------ Data shown ------

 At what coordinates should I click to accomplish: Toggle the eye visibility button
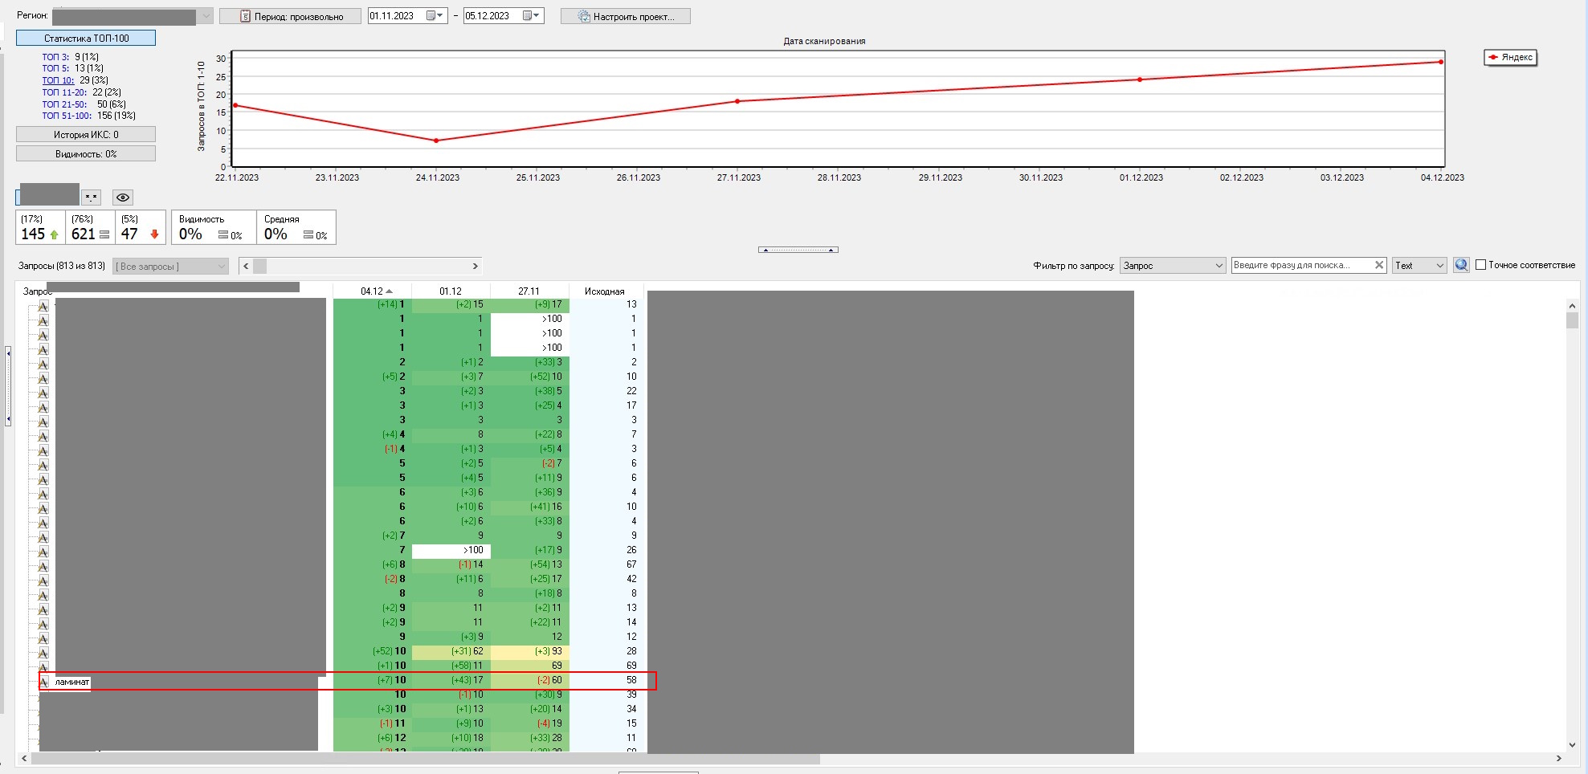tap(122, 198)
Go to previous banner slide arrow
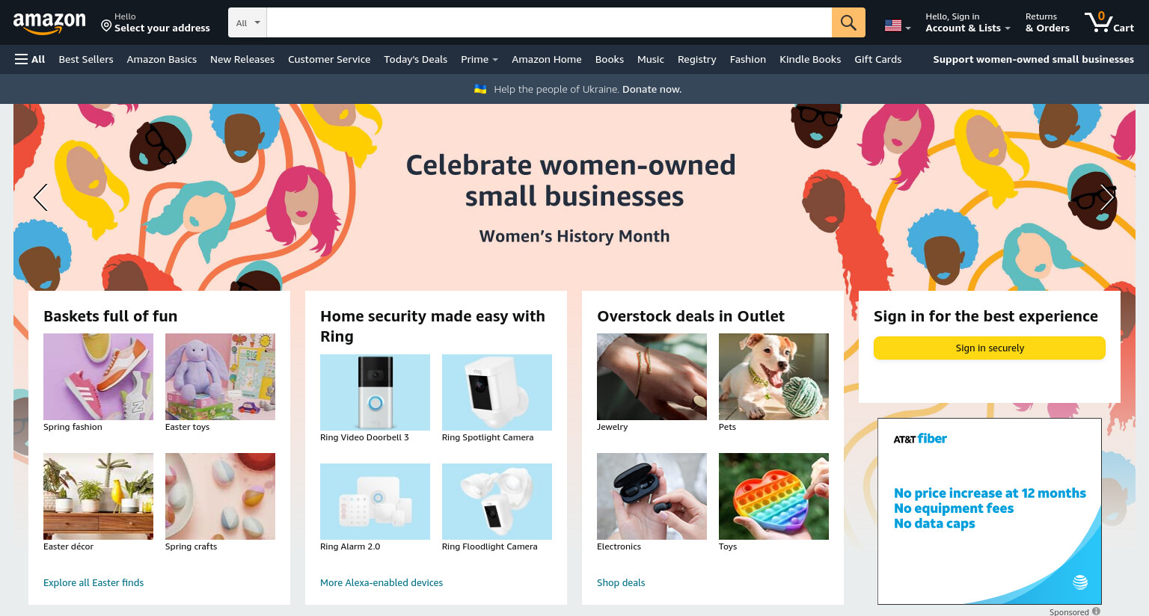Viewport: 1149px width, 616px height. 40,197
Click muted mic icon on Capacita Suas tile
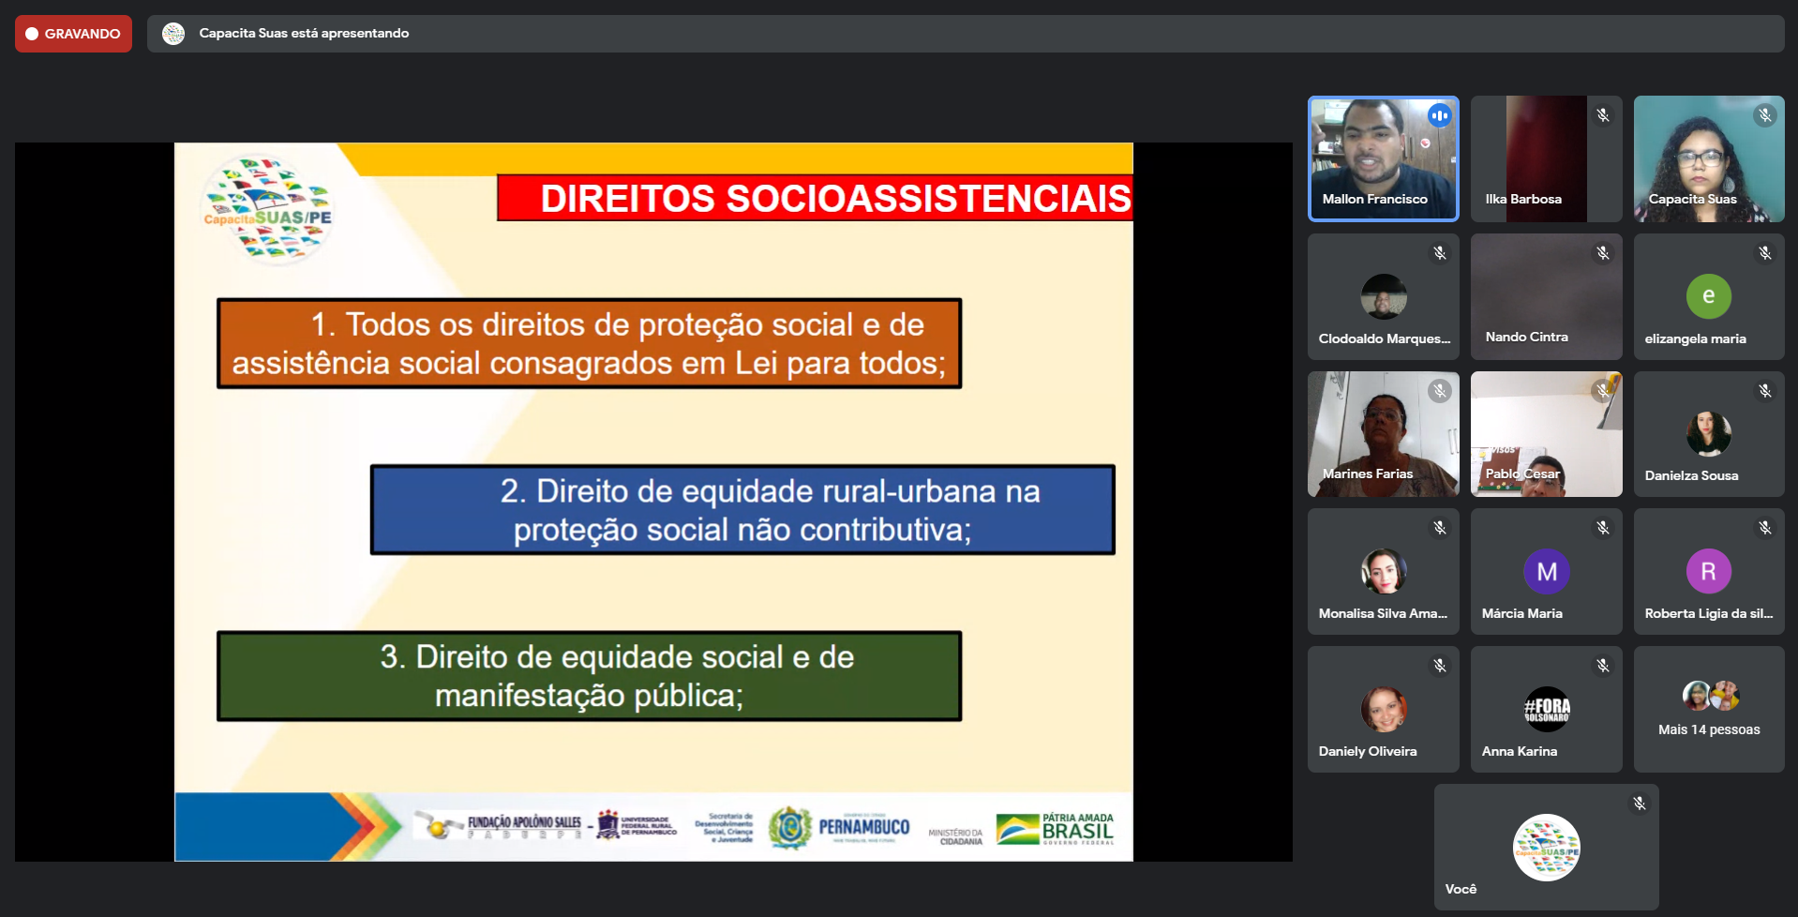This screenshot has width=1798, height=917. [x=1765, y=115]
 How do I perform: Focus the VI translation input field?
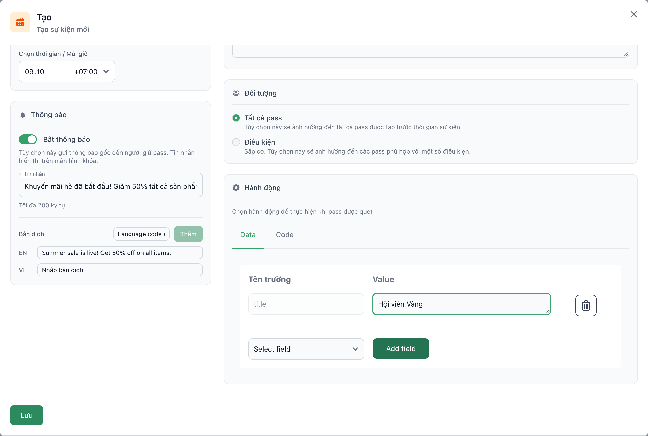click(x=120, y=270)
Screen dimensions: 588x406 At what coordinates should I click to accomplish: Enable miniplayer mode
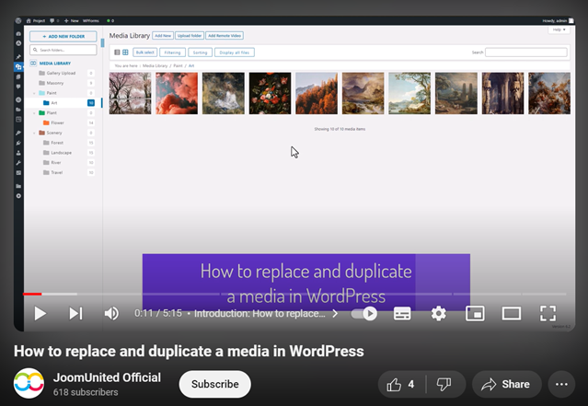475,313
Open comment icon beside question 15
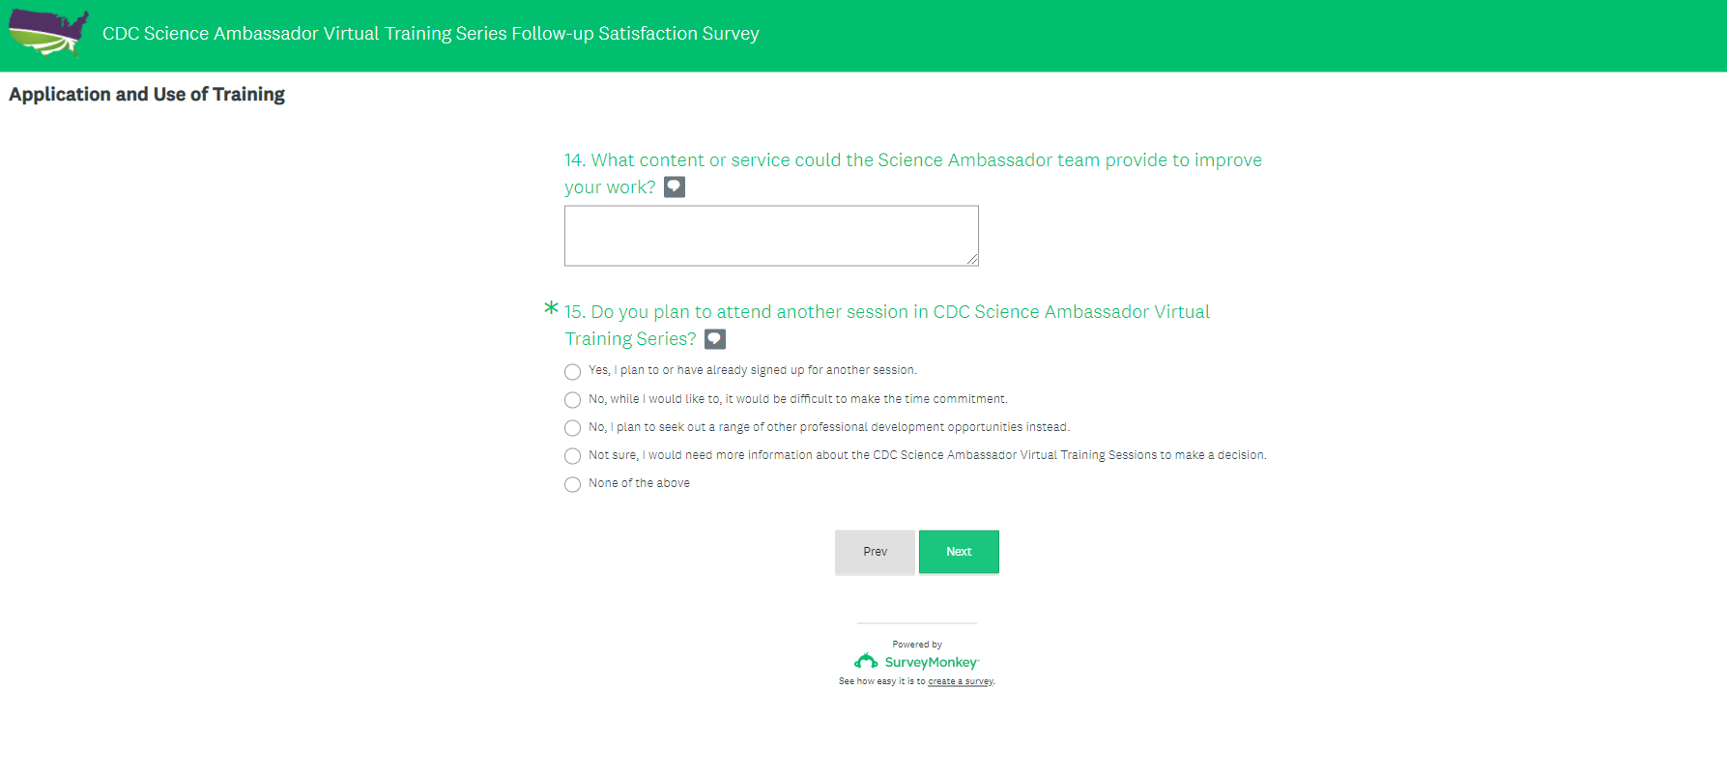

------

Return every line shown above without changing a word, and skip the pictures.

The answer
 At what coordinates should I click to accomplish: Toggle the eye visibility button
tap(122, 198)
Go to previous banner slide arrow
Viewport: 1149px width, 616px height. 40,197
Click muted mic icon on Capacita Suas tile
This screenshot has width=1798, height=917. [x=1765, y=115]
 How do I perform: Focus the VI translation input field?
click(x=120, y=270)
Screen dimensions: 588x406 At what coordinates should I click to accomplish: Enable miniplayer mode
475,313
Open comment icon beside question 15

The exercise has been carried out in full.